WORK REQUIRED |
Work out how many lines in the records below contain the string "screenshot", treating uppercase and lowercase as different. Reply with that number alone.

RECORD EXTRACTS |
——

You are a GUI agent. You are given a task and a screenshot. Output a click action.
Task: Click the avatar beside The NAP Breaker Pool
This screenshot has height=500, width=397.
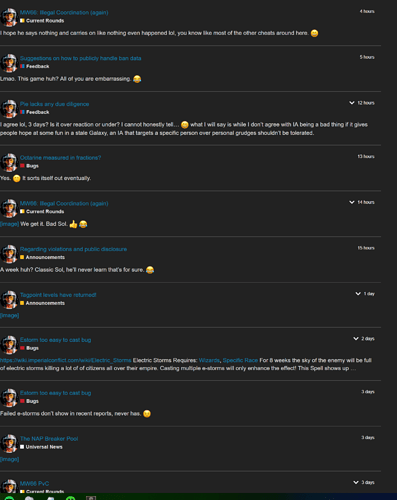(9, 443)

——

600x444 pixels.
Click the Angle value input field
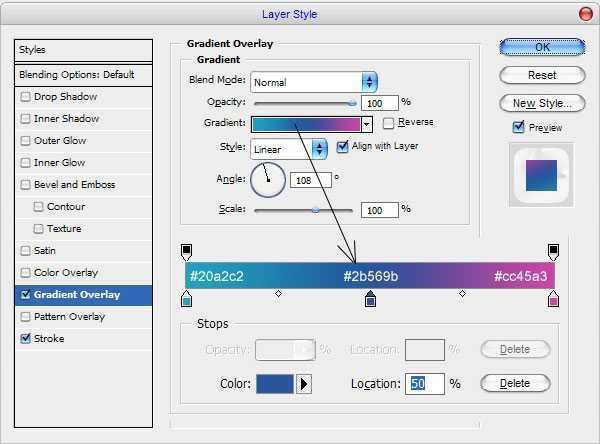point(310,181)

——

WRITTEN REPLY |
2